From looking at my additional notes, I’ve noticed that spending my day with people I love affects my mood the most. Days where I hang out with friends tend to be my happiest even if we don’t do anything super interesting.
Additionally, days where I try something new for the first time generally get a positive review. In contrast, days where I spend most of my time by myself trying to practice self-care by taking things easy at home tend to be rated relatively low, showing me that I haven’t quite figured out how to get over my inability to relax and recharge by myself. My worst days this school year generally revolved around being sick or injured, like when I fainted during class and when my foot got run over by a car, or worrying about something that I couldn’t control, like college application results.

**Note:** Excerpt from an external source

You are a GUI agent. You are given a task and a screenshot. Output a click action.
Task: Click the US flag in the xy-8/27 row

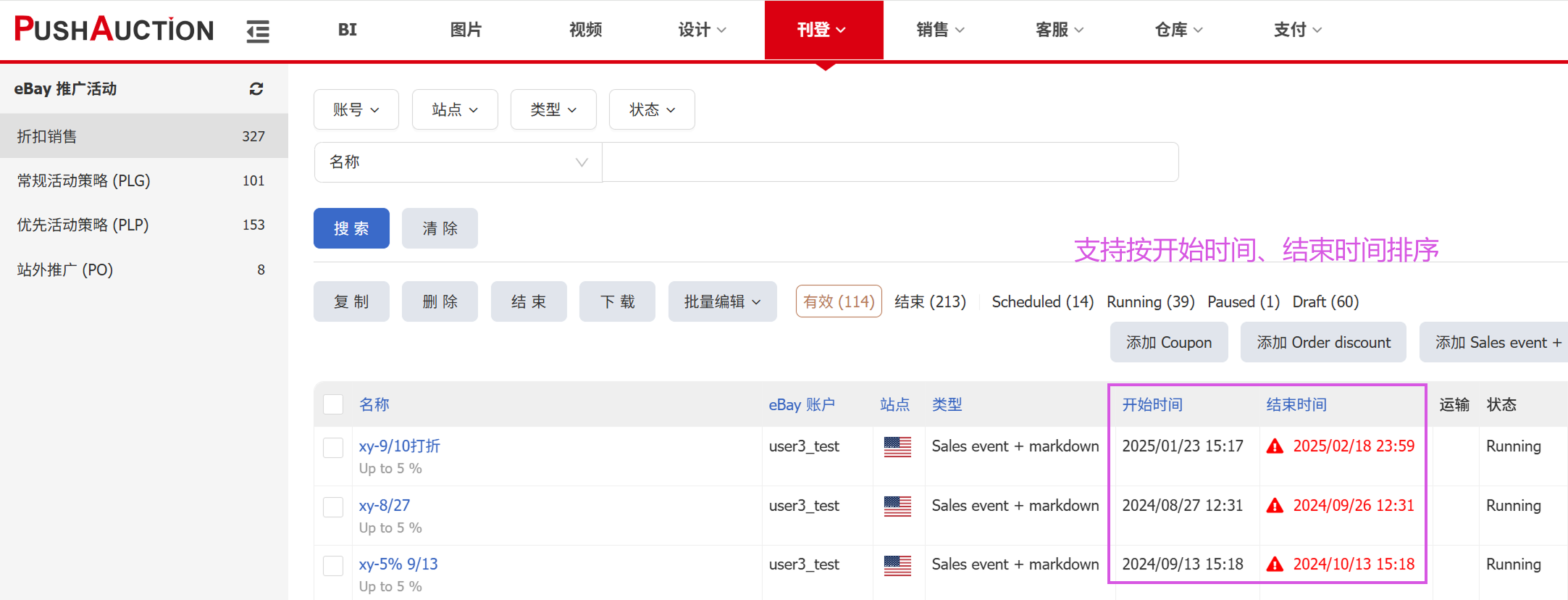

Interestingly enough, something I’ve noticed is how little academic validation tends to boost my mood. I’ve realized that winning a scholarship, getting a top test score, or performing well at a competition doesn’t really cause me to feel proud of myself unless I genuinely didn’t think I had a chance of performing that well in the first place. As someone who has always strived for academic excellence, seeing how my mood is affected by my academic performance also allowed me to question my perfectionism and work towards disassociating my self-worth with my academic performance throughout high school.

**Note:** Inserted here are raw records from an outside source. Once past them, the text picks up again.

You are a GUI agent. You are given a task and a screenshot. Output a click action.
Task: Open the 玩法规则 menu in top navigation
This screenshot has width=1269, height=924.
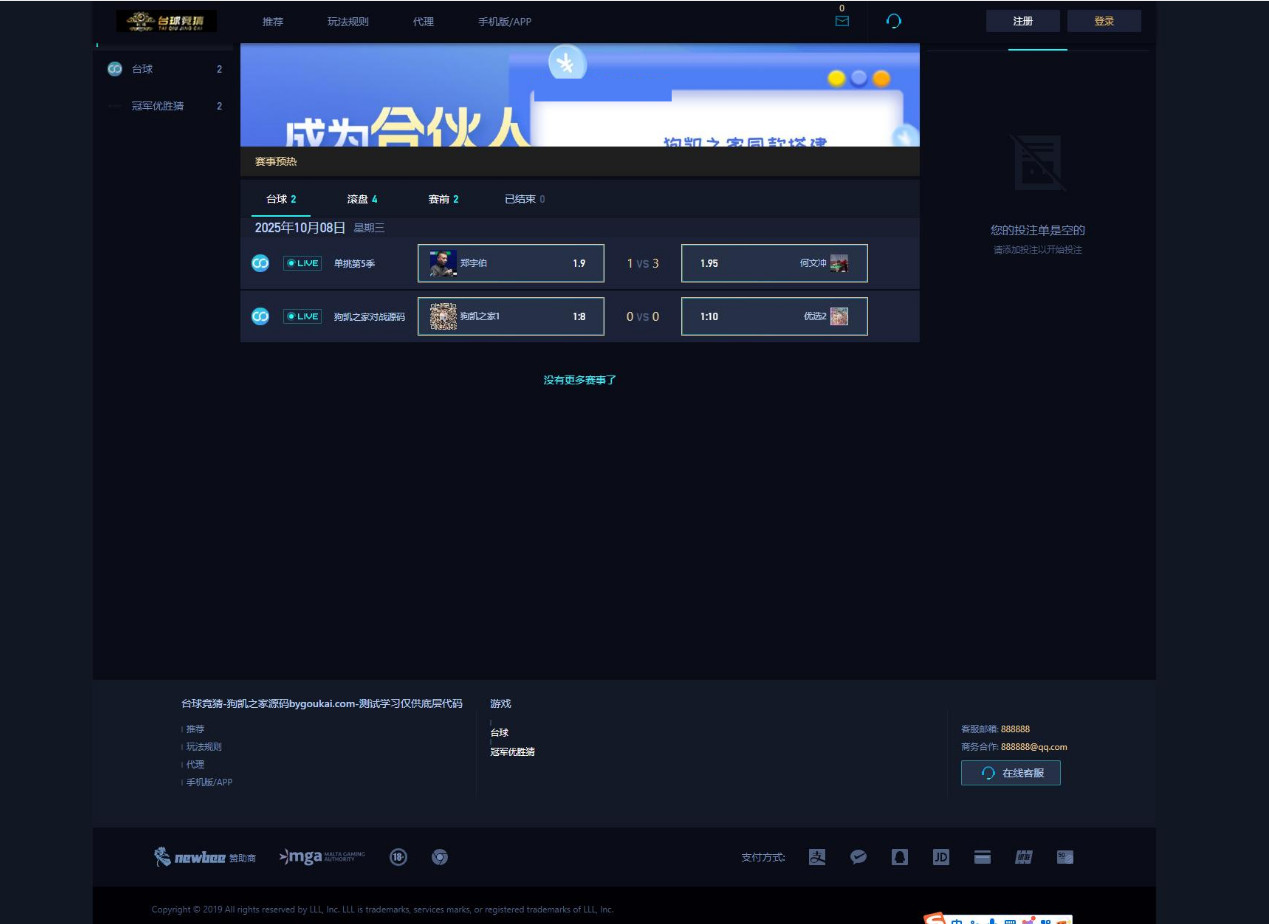coord(348,21)
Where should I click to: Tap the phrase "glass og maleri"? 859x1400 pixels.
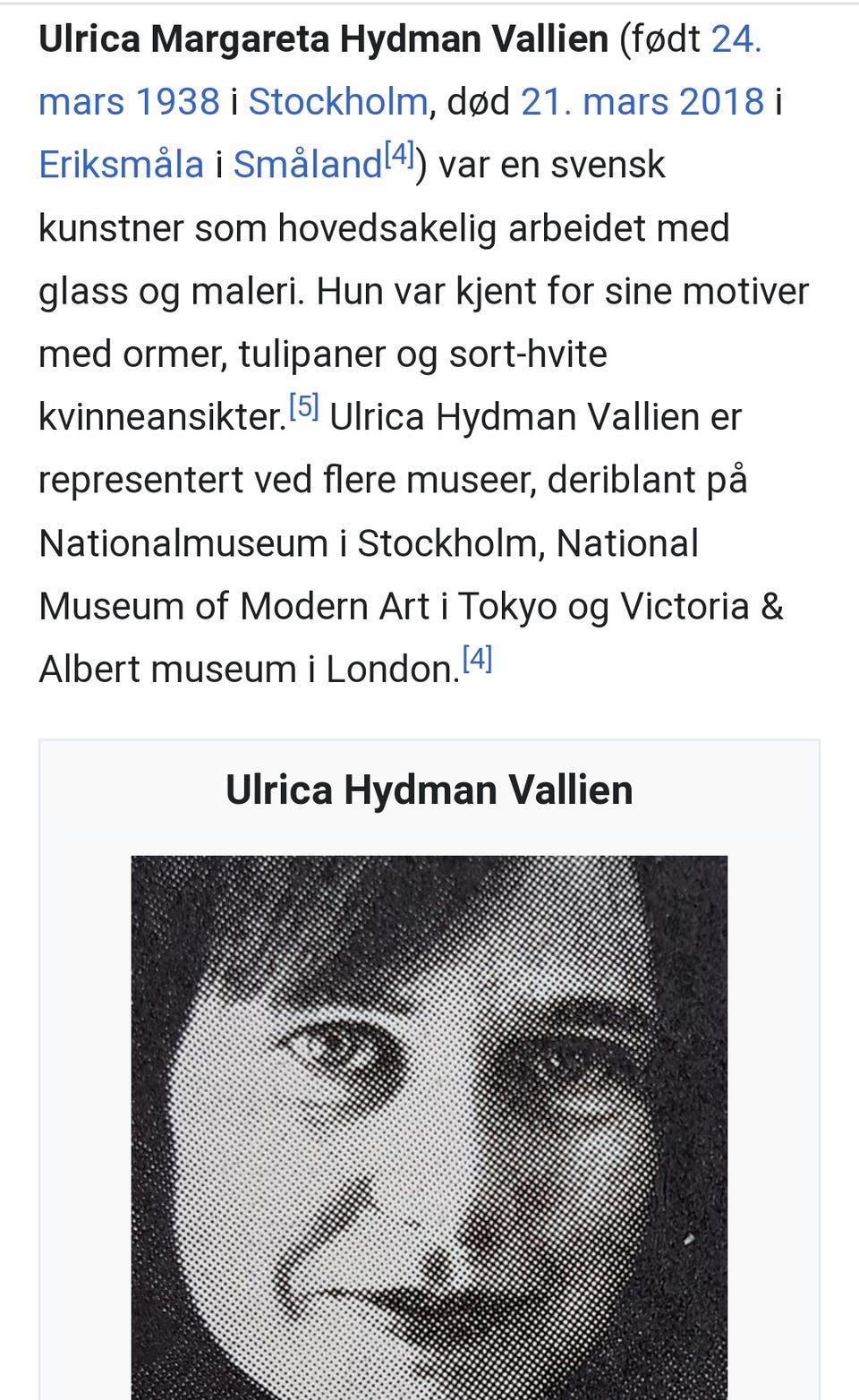coord(170,292)
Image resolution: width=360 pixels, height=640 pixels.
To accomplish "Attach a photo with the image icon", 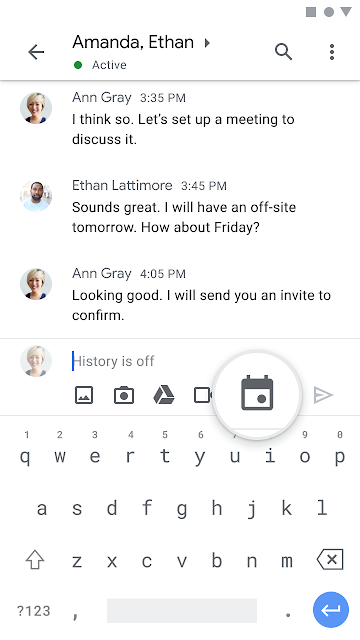I will 84,395.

From a statistical perspective, my sleep and mood data isn’t super substantial since quantifying a person’s mood is tremendously arbitrary. However, I think it isn’t necessarily the numbers on my chart that are the most important. Rather, I think giving myself the opportunities to reflect on each day and see patterns in how I react differently in different situations has been the most eye-opening. From my chart, I’ve realized that I’m an extremely community-oriented person that seeks to live in the moment. More importantly, I’ve recognized that I still have a lot of character development left to do. Feeling proud of myself and teaching myself to relax is definitely something that I need to work on, but I can confidently say continuing my sleep and mood chart is a step in the right direction.